Friday, April 20, 2007

VaTech, Jazz, Prasant Radhakrishnan and Karlheinz Stockhausen

I tell you, I'm really getting sick of hearing about VA Tech. Our flag at work is at half mast. Why? Because the president pretends to care (he probably really does care) about the victims.
CNN wrote yesterday that all 32 victims' lives were "extraordinary". It seems to me that the most extraordinary was the shooter. He was a mass-murderer. That's pretty odd.
The seeming obsession of the American media (yes, the rest of the world cared deeply only until about Wednesday) with this case seems right out of the NRA's playbook. The laws are the way they want them. So, every attempt to discuss the cause of this action as it relates to gun-control is referred to as someone "polticizing" the situation "too soon". This effectively blocks any resultant changes to the law. Yes, lets arm the students. Fools.

On a very different note, I've been listening to a lot of jazz from all eras, but mostly from the 50s and 60s. I haven't quite been able to stomach fusion yet, but I am trying. And bebop and before just seem rather tame and boring. I've gotten into later John Coltrane, Pharoah Sanders, Albert Ayler, Ornette Coleman. Basically, the free-jazz and "spiritual" jazz that likely sounds like noise to most people.
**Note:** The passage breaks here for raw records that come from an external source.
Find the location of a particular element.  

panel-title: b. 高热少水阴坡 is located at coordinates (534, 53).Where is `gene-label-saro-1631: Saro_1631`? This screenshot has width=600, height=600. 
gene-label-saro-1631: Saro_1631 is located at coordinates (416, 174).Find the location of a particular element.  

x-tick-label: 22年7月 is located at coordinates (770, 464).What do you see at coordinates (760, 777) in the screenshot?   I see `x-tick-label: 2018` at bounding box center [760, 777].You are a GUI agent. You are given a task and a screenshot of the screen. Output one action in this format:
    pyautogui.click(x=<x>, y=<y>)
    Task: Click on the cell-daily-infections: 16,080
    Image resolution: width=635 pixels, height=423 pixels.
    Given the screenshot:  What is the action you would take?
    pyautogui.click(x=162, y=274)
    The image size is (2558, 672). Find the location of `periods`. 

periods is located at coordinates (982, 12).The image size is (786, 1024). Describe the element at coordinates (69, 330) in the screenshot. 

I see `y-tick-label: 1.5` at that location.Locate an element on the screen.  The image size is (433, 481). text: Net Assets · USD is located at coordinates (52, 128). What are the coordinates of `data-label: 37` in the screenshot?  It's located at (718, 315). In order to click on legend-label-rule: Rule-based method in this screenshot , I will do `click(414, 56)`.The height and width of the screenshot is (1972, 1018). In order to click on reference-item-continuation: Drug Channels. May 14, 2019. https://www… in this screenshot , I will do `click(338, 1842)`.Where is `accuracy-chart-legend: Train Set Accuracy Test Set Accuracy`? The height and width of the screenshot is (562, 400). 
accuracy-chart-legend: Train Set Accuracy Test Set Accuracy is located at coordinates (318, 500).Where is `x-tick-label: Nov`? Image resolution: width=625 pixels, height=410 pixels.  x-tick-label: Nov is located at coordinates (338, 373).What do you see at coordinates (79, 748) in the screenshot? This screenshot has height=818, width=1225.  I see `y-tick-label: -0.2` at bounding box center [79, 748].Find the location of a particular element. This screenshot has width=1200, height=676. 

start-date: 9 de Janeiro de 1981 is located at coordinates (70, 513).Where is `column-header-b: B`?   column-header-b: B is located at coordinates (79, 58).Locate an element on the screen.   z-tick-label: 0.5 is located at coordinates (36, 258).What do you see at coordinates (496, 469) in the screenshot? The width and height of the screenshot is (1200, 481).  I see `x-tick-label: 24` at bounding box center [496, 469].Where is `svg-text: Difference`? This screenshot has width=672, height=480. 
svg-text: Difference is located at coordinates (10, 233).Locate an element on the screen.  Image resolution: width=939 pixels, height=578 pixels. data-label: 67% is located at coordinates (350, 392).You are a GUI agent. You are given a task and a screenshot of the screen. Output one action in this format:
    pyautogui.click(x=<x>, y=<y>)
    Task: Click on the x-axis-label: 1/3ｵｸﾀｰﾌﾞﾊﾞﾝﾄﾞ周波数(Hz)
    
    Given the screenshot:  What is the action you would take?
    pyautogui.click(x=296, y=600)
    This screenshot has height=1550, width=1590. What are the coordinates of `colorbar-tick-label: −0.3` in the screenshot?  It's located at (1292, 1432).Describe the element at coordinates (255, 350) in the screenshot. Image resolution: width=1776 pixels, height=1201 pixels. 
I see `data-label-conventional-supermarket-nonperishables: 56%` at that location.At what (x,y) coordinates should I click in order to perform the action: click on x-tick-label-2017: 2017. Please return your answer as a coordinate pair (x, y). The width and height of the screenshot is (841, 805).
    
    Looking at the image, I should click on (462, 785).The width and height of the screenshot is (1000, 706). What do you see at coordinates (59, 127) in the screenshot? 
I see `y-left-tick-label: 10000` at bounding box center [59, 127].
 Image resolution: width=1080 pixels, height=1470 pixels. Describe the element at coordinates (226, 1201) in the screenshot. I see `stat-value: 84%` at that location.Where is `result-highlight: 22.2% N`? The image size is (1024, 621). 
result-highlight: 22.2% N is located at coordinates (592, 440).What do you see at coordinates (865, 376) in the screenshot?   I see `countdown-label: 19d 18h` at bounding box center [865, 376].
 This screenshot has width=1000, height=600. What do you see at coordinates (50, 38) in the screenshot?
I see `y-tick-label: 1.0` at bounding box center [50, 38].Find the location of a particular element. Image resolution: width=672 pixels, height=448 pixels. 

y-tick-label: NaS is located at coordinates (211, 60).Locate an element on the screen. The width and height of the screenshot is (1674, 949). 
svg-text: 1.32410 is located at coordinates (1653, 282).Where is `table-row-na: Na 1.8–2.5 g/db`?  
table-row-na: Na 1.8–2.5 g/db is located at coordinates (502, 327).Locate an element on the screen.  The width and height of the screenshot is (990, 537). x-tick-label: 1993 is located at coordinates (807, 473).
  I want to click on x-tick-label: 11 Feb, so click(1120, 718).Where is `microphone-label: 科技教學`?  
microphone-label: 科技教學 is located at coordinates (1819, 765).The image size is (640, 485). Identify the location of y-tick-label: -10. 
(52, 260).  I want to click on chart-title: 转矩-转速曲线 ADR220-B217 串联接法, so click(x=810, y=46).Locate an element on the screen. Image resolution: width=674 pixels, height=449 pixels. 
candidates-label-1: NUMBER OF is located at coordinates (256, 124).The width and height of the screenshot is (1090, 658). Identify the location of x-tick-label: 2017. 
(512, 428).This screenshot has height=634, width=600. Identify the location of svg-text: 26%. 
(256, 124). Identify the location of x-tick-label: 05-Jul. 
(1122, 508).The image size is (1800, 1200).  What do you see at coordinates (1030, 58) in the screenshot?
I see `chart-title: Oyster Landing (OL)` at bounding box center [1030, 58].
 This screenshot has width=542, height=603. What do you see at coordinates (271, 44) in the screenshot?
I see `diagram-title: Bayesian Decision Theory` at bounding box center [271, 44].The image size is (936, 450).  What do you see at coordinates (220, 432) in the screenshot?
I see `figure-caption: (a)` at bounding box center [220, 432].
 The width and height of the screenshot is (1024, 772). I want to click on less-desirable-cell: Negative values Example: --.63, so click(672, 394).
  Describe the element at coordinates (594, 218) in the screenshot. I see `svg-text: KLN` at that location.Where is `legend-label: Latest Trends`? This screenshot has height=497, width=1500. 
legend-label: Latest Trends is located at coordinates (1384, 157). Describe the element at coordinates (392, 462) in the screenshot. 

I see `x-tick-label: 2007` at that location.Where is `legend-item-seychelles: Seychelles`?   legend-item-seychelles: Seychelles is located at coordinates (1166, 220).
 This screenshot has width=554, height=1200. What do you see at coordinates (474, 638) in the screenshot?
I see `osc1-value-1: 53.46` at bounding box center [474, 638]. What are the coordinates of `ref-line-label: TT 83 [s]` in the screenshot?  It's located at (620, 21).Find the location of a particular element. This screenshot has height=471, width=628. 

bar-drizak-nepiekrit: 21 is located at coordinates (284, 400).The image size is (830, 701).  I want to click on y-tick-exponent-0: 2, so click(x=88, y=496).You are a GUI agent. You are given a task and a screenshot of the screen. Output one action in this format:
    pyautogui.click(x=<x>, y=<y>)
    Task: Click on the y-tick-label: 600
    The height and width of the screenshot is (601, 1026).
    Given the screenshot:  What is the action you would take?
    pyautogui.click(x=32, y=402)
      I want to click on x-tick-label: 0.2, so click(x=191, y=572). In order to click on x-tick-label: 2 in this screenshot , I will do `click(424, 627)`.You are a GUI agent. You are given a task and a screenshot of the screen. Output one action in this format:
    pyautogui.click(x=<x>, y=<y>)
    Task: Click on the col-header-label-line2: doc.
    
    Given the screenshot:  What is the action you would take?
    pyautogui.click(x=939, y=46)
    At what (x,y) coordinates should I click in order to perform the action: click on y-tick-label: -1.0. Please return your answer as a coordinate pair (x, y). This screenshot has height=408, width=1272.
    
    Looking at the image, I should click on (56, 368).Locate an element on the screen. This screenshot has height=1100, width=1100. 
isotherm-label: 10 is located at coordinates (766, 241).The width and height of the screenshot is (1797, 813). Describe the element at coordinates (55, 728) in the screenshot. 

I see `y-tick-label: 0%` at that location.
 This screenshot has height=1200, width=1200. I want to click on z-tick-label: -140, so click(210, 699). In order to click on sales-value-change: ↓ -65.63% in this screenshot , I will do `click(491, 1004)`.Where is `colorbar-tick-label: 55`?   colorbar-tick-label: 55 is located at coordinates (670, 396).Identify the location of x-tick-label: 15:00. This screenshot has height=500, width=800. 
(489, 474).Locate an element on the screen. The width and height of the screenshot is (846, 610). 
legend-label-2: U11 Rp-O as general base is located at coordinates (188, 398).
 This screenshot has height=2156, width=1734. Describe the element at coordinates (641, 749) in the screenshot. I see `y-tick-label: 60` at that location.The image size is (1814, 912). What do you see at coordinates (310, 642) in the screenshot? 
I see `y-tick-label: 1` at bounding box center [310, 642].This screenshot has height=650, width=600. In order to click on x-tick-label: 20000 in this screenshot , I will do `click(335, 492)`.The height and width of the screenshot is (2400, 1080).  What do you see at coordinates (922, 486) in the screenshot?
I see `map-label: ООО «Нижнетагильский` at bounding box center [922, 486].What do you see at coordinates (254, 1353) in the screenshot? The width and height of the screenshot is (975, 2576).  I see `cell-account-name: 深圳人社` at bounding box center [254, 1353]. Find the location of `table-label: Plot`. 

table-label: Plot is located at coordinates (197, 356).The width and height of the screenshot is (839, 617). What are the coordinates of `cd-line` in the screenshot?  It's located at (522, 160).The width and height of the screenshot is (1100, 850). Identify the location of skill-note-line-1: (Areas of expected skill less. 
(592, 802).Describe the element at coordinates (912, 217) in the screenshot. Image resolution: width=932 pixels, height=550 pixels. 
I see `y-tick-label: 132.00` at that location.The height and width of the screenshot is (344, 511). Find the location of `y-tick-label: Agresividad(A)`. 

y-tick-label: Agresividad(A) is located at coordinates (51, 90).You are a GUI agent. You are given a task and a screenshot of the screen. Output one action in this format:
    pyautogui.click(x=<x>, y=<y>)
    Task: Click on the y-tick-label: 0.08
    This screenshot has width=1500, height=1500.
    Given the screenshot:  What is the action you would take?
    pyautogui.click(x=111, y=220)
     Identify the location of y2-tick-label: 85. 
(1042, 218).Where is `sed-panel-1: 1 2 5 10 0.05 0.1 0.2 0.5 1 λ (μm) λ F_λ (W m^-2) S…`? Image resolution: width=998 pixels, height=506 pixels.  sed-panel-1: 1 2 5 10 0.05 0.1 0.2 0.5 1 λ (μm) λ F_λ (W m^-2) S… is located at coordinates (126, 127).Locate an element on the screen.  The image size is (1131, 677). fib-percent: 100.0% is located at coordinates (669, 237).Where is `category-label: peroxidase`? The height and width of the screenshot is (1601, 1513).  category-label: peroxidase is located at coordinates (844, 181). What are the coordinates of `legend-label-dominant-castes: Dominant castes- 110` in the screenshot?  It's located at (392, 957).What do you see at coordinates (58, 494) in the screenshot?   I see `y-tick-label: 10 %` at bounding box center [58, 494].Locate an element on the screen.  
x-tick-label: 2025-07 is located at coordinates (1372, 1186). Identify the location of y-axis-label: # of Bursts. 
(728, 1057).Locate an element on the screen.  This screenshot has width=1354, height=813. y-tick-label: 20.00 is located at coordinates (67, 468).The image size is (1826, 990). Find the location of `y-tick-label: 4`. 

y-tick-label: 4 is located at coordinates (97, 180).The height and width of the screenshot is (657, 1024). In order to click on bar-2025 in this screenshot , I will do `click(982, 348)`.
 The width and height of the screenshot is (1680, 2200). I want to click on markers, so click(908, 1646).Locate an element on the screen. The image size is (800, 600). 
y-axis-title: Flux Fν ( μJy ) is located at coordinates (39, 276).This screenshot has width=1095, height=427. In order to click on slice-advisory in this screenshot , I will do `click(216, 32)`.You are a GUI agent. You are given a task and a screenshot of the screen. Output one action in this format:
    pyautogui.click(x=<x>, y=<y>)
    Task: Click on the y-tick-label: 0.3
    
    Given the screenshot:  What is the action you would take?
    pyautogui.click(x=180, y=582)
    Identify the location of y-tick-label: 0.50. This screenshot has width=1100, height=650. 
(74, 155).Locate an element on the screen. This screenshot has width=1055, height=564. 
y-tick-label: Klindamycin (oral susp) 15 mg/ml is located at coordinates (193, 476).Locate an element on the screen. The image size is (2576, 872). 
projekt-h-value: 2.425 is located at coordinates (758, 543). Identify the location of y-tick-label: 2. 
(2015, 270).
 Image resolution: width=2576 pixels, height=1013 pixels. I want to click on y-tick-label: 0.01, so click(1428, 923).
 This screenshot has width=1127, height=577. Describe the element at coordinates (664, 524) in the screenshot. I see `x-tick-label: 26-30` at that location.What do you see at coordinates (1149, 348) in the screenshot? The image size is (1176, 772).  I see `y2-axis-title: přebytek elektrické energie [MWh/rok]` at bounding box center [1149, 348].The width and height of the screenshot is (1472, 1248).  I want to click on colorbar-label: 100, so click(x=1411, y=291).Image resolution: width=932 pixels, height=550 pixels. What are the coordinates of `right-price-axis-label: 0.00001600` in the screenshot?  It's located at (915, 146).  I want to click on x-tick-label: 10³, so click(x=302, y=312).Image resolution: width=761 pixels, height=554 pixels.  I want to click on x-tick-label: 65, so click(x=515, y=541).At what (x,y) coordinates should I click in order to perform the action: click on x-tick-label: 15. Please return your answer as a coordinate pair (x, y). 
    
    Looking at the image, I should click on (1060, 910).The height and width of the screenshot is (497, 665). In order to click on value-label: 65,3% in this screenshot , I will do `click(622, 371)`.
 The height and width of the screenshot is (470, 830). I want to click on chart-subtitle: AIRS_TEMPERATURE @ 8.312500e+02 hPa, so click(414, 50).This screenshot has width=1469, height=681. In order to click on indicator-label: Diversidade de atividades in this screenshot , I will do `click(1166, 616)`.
The most amazing change in jazz seemed to come in 1959, with four major albums: "Kind of Blue" by Miles Davis, "Time Out" by Dave Brubeck, "Mingus Ah Um" by Charles Mingus and "The Shape of Jazz to Come" by Ornette Coleman. That seems to be when I get on. I think I get off when jazz starts sounding like prog rock, and I am certainly not getting back on with Wynton Marsalis, who seems to think that good jazz ended at 1960. Boo.

So, in my quest for jazz in San Francisco, I was reading about Yoshi's SF, a new San Francisco version of the famous Oakland jazz club that I went to one time in my senior year. It was being discussed in a general article of San Francisco jazz clubs. This led me to the Red Poppy Art House in the Mission (or at least their internet site), where the featured group is called VidyA, a carnatic (a style of Indian classical music) jazz group. Their leader is saxophonist Prasant Radhakrishnan. I did a double-take. He sat next to me in band class at Sunrise Middle School! We used to walk home together and talk about the Red Hot Chili Peppers. Crazy. So, I downloaded some clips and listened to them and they are very good, not boring unemotional crap either. I emailed him and we are gonna meet up sometime soon!

My quest for good music has consistently brought me to a modern German classical composer named Karlheinz Stockhausen, from Nordrhein-Westfalen (North Rhein-Westphalia). Anybody know about him? I've never actually heard him, but I really feel I should. I'll leave you with a list of the artists that claim him as an influence, so that you can see why I'm interested. Although their styles may seem disparate, they are some of my favorites. Usually very quirky, but very interesting and often droning.
Miles Davis,
Charles Mingus,
Herbie Hancock,
Yusef Lateef (someone I'm interested in, but have never heard),
Frank Zappa,
The Beatles (he's also one of the many heads on Sgt. Pepper's),
Jefferson Airplane,
Grateful Dead,
Pink Floyd,
Can (a 60's-70's German "krautrock" group with connections to Kraftwerk that sounds more like a droning Led Zeppelin or Black Mountain, a Canadian group that I saw open for Coldplay)
Kraftwerk,
Bjork,
Sonic Youth,
Igor Stravinsky,
Jerzy Kosinski (a Polish author that Agnieszka says makes her wanna throw up, he's so good),
Thomas Pynchon (also never read, but I know his style well)

Does that list seem interesting to any of you?

Current music - Can - Halleluhwah

3 comments:

Paul said...

Are you sure that it is the same Prasant Radhakrishnan? That name could be like John Smith...

I don't remember when or why but I have heard some Stockhausen. The word cacophonous immediately came to mind when I saw the name.

John Benjamin said...

Yeah, I'm sure it's the same guy. He remembered me, mentioned the RHCP. It's also not a common name. I googled it, and only he came up. He's also my age and from Phoenix.

Paul said...

Sorry, I missed the part about you contacting him. Of course it is the same guy, duh.